=== Section Start ===

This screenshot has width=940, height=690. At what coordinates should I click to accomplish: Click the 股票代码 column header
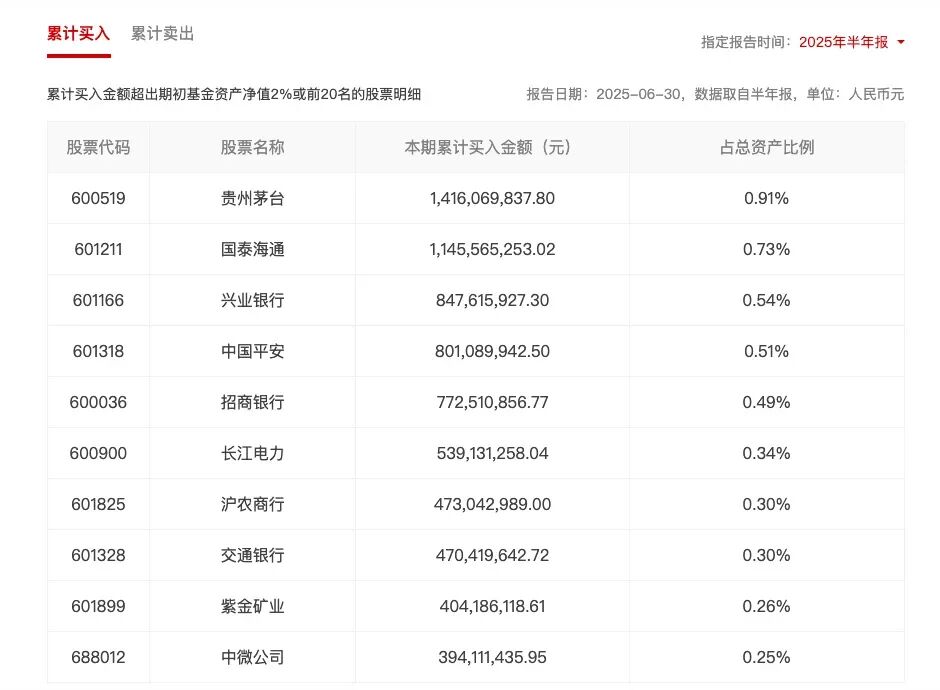(x=98, y=147)
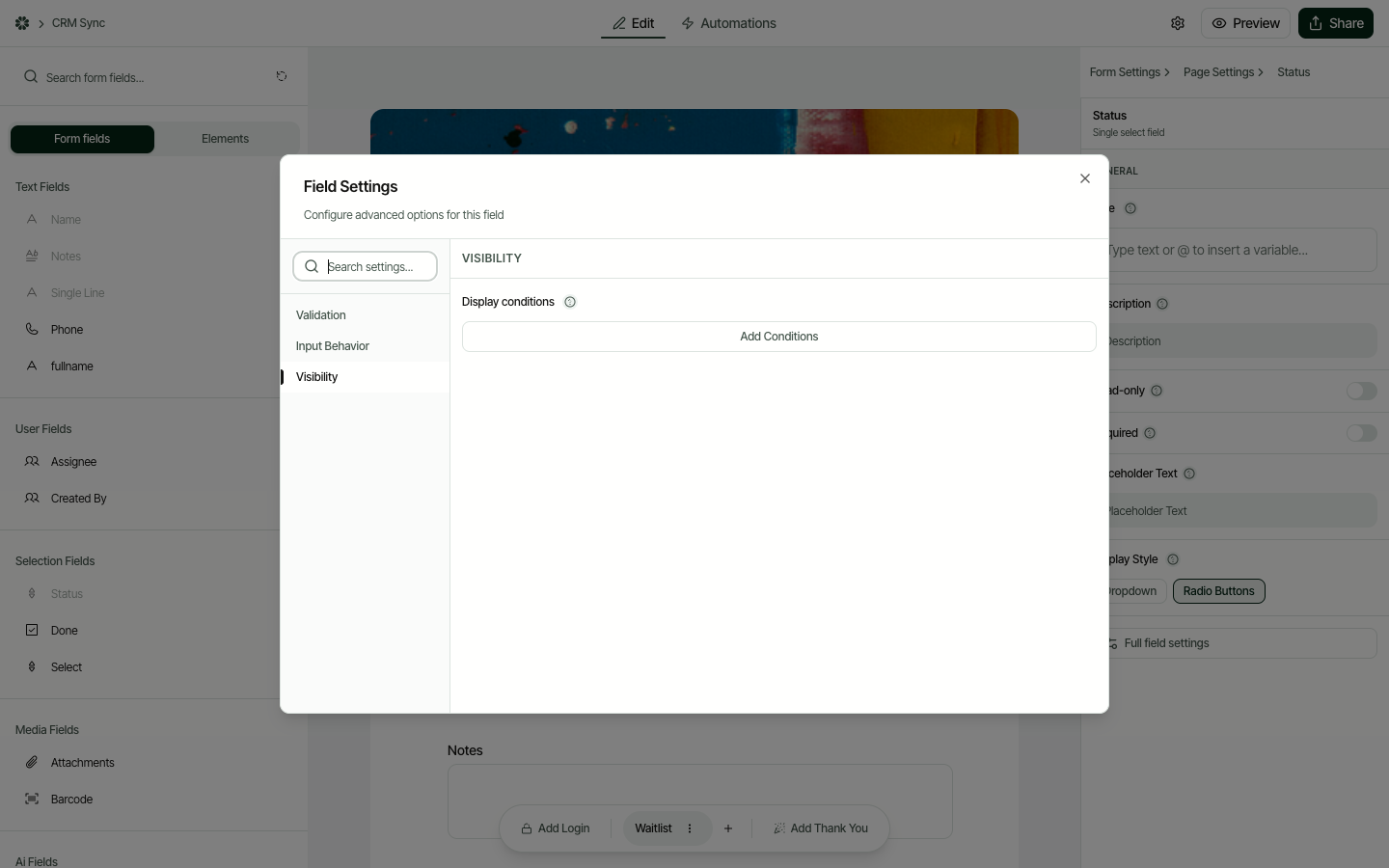Viewport: 1389px width, 868px height.
Task: Switch to the Elements tab
Action: (225, 139)
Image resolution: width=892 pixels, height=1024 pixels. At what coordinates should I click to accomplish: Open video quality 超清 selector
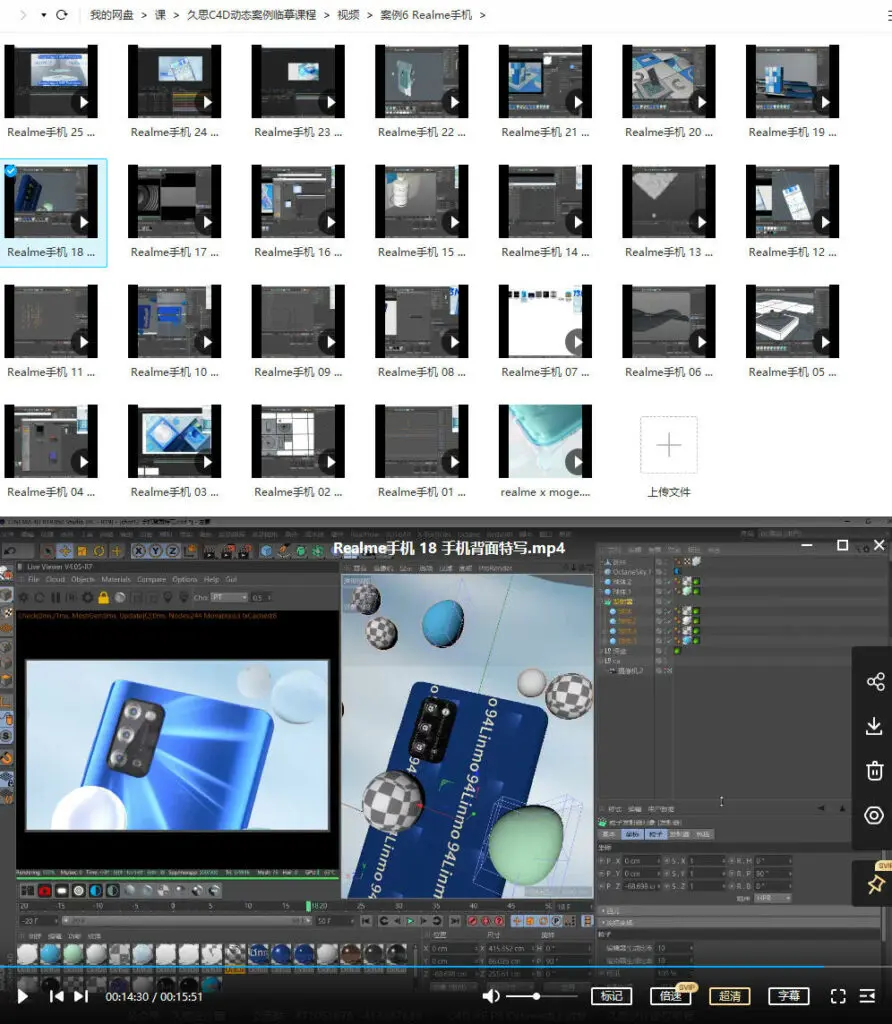730,996
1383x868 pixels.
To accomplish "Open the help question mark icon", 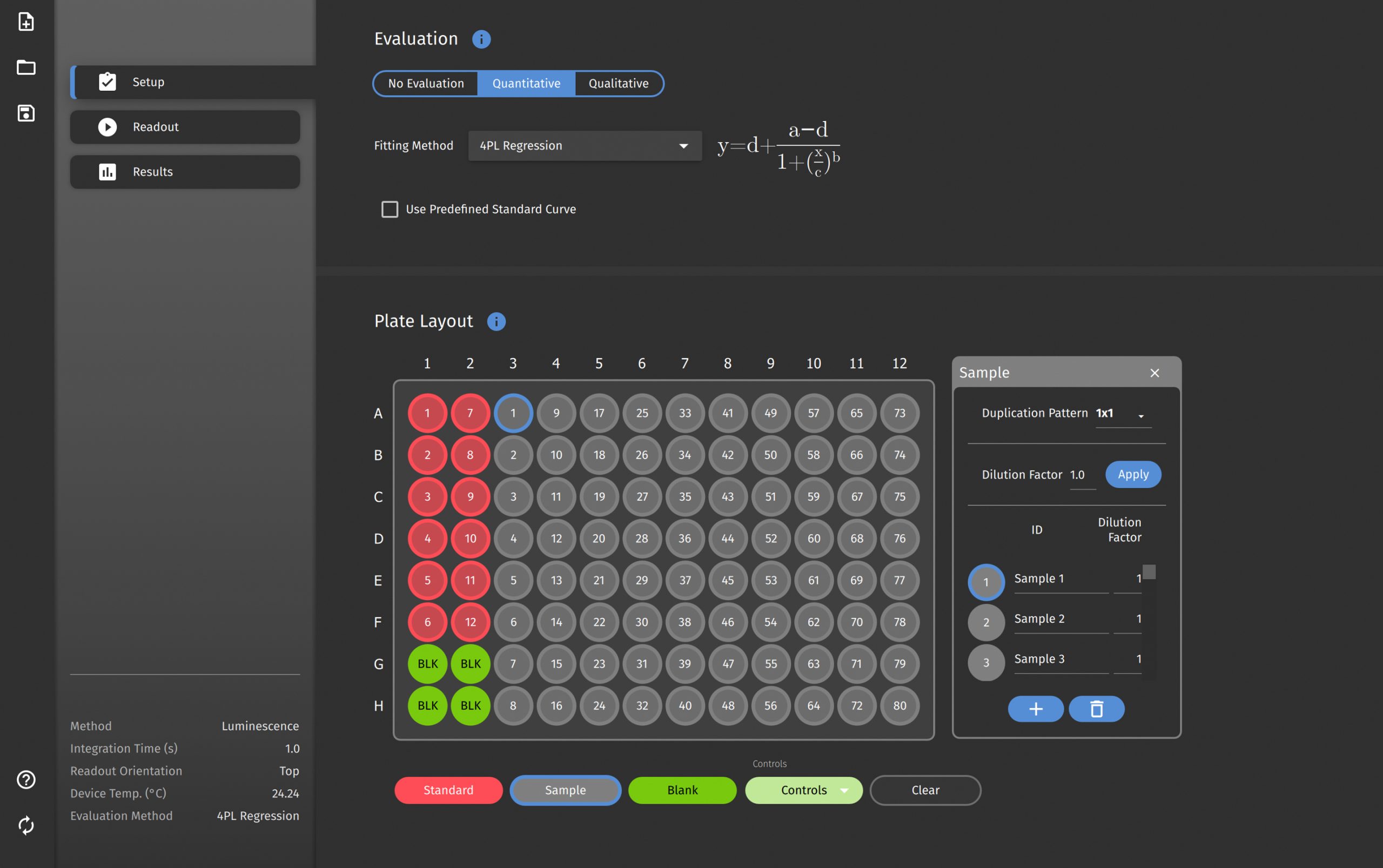I will tap(26, 779).
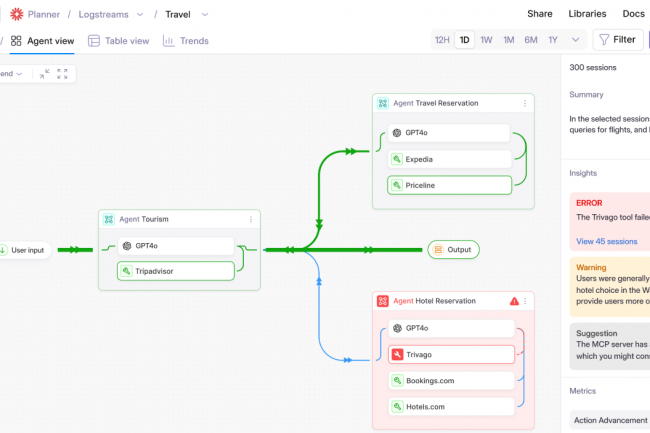This screenshot has width=650, height=433.
Task: Expand the Travel dropdown chevron
Action: pos(205,14)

=== Section End ===

- **EXERCISE REQUIREMENTS**: Repeat verbatim the lines between the start of the data and the line containing "1383x868 pixels.", both ends included, omitting all pictures.

- **WRITTEN SOLUTION**:
This screenshot has width=940, height=690. At what coordinates should I click to accomplish: Click the 股票代码 column header
(x=98, y=147)
Viewport: 1389px width, 868px height.
Task: Switch to the Elements tab
Action: (225, 139)
Image resolution: width=892 pixels, height=1024 pixels. At what coordinates should I click to accomplish: Open video quality 超清 selector
730,996
1383x868 pixels.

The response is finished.